─── DOCUMENT EXCERPT ───
- Date: May 21, 2010
- Presenters: Elisa Najera, René Strickler
- Venue: Balneario El Coromuel, La Paz, Baja California Sur
- Broadcaster: Televisa
- Entrants: 12
- Placements: 6
- Winner: Karen Higuera

= Nuestra Belleza Baja California Sur 2010 =

Nuestra Belleza Baja California Sur 2010, was a pageant held at the Balneario El Coromuel in La Paz, Baja California Sur on May 21, 2010. At the conclusion of the final night of competition, Karen Higuera of San Antonio was crowned the winner. Higuera was crowned by outgoing Nuestra Belleza Baja California Sur titleholder, Giovanna Martínez. Twelve contestants competed for the state title.

The pageant was hosted by Nuestra Belleza México 2007 Elisa Najera and René Strickler.
─── DATA LISTING ───
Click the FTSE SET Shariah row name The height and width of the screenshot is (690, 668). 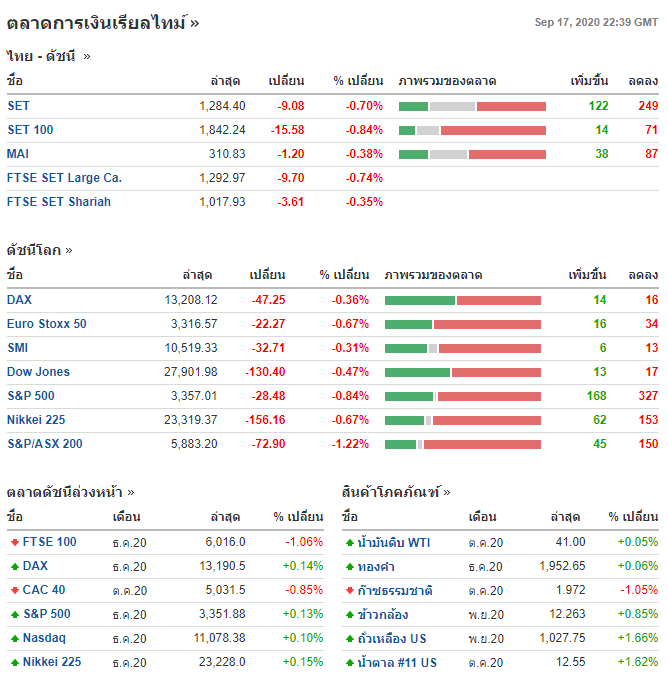[x=59, y=202]

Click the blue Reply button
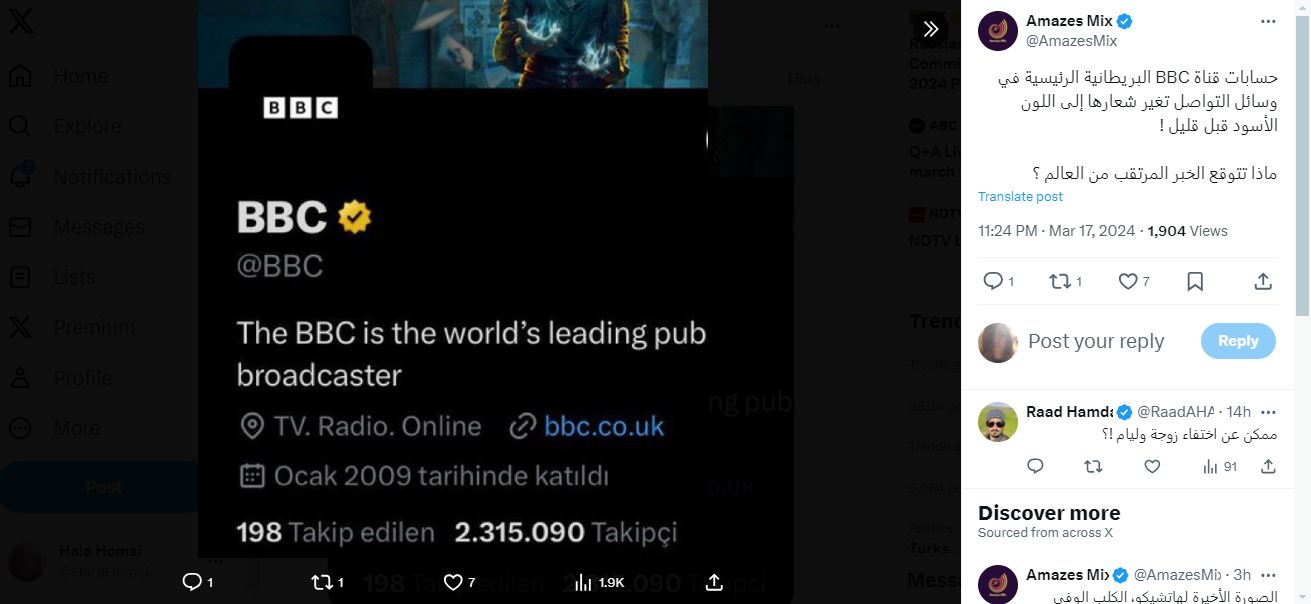click(x=1238, y=341)
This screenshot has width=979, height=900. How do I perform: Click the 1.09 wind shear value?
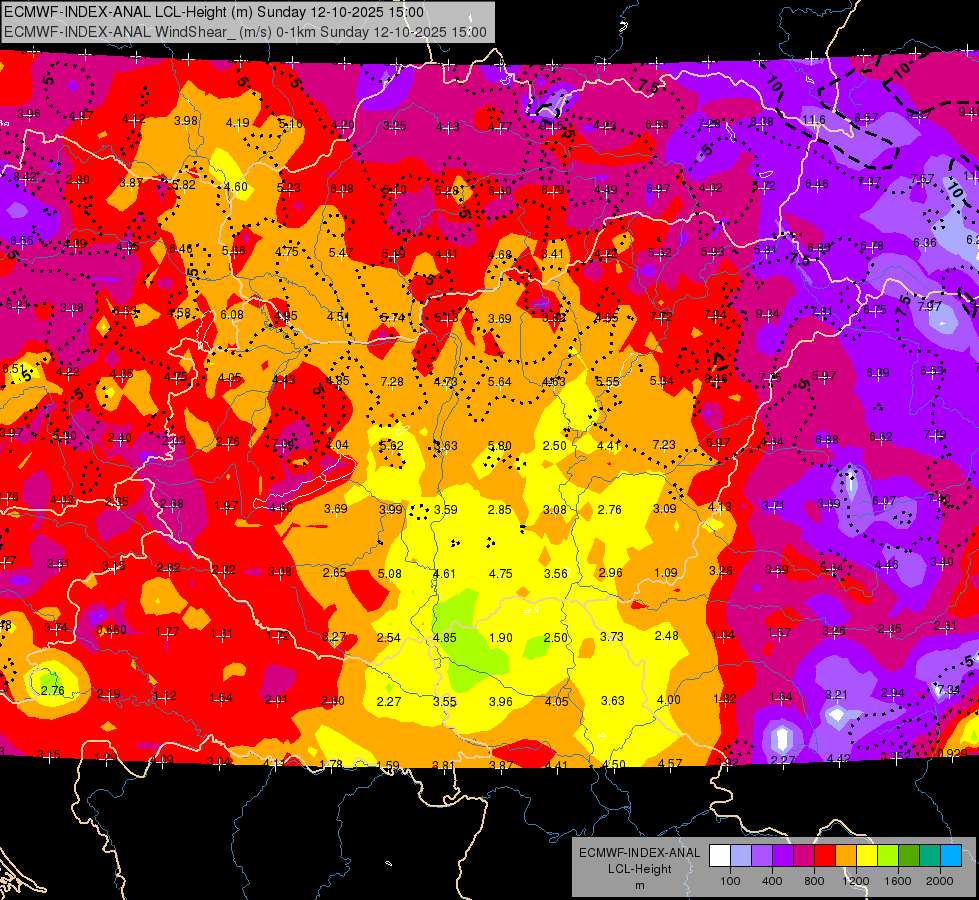coord(666,573)
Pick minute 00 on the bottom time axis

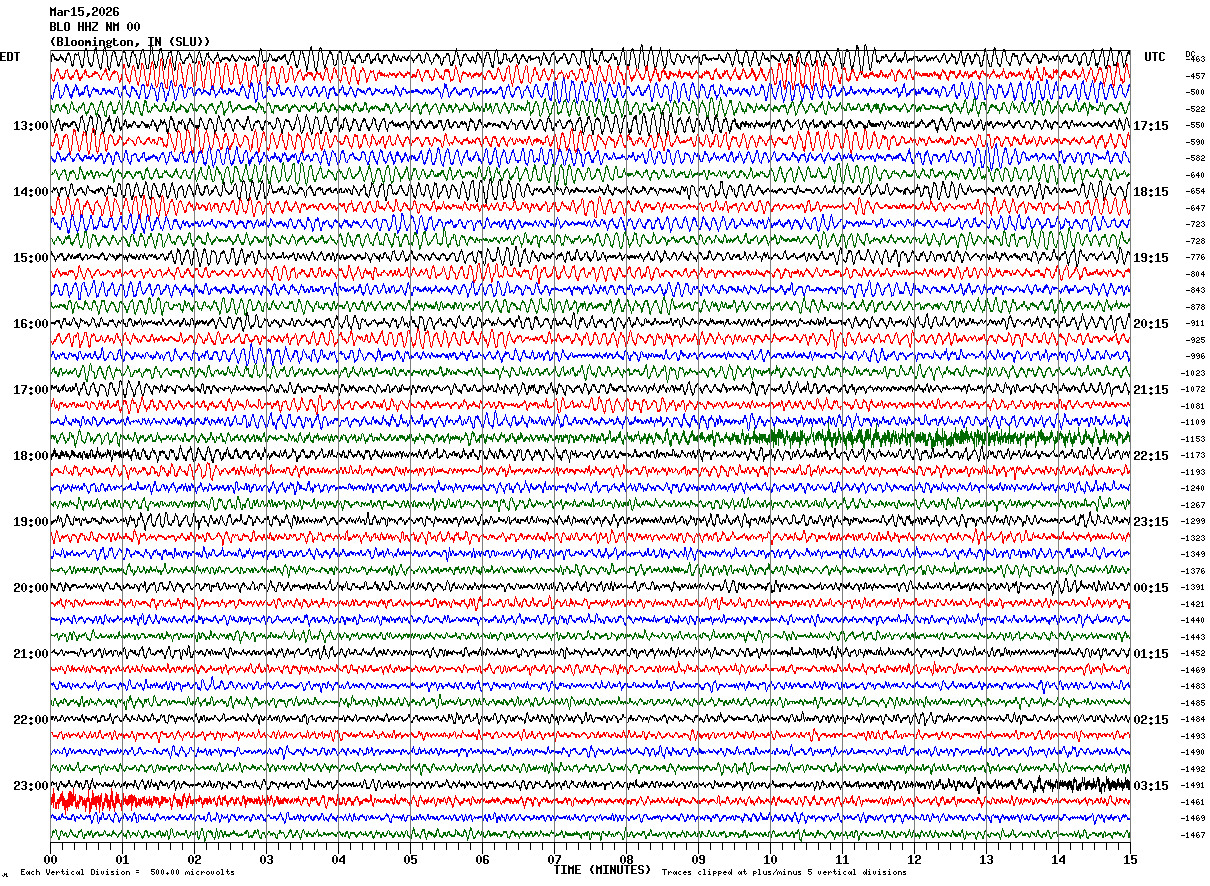(51, 859)
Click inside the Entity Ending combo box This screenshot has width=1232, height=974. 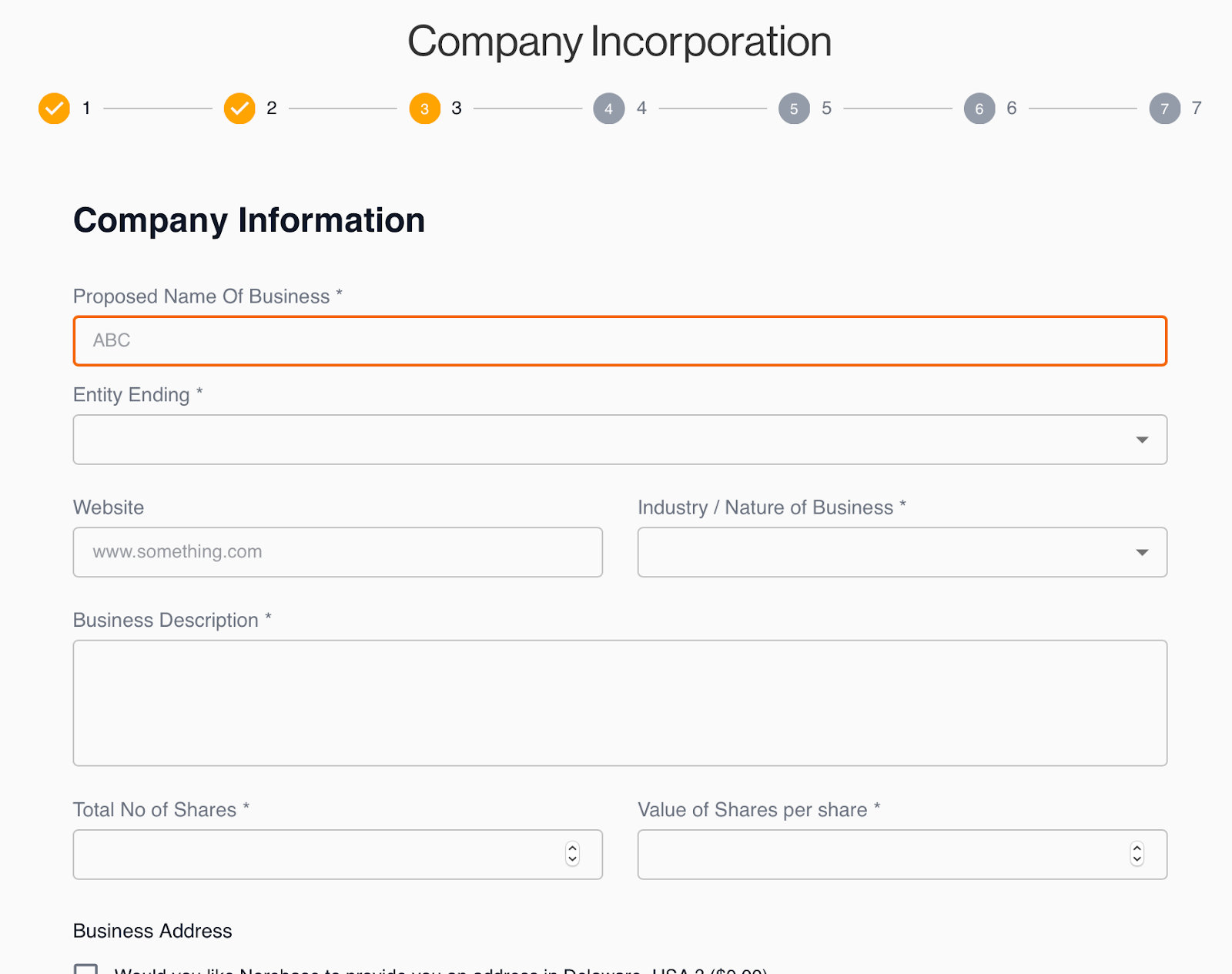[601, 440]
───
> **DIRECTION**
Using the Nuestra Belleza Baja California Sur 2010 article, say whether each statement agrees with it: 1. The pageant took place in La Paz on May 21, 2010. 2. Karen Higuera was crowned by Elisa Najera. 3. Fifteen contestants competed for the state title. Answer yes or no for each, quoting the words from the article that decide it. You won't need the data entries for this.

> **RESPONSE TO THE TASK**
1. Yes: "held at the Balneario El Coromuel in La Paz, Baja California Sur on May 21, 2010"
2. No: "Higuera was crowned by outgoing Nuestra Belleza Baja California Sur titleholder, Giovanna Martínez."
3. No: "Twelve contestants competed for the state title."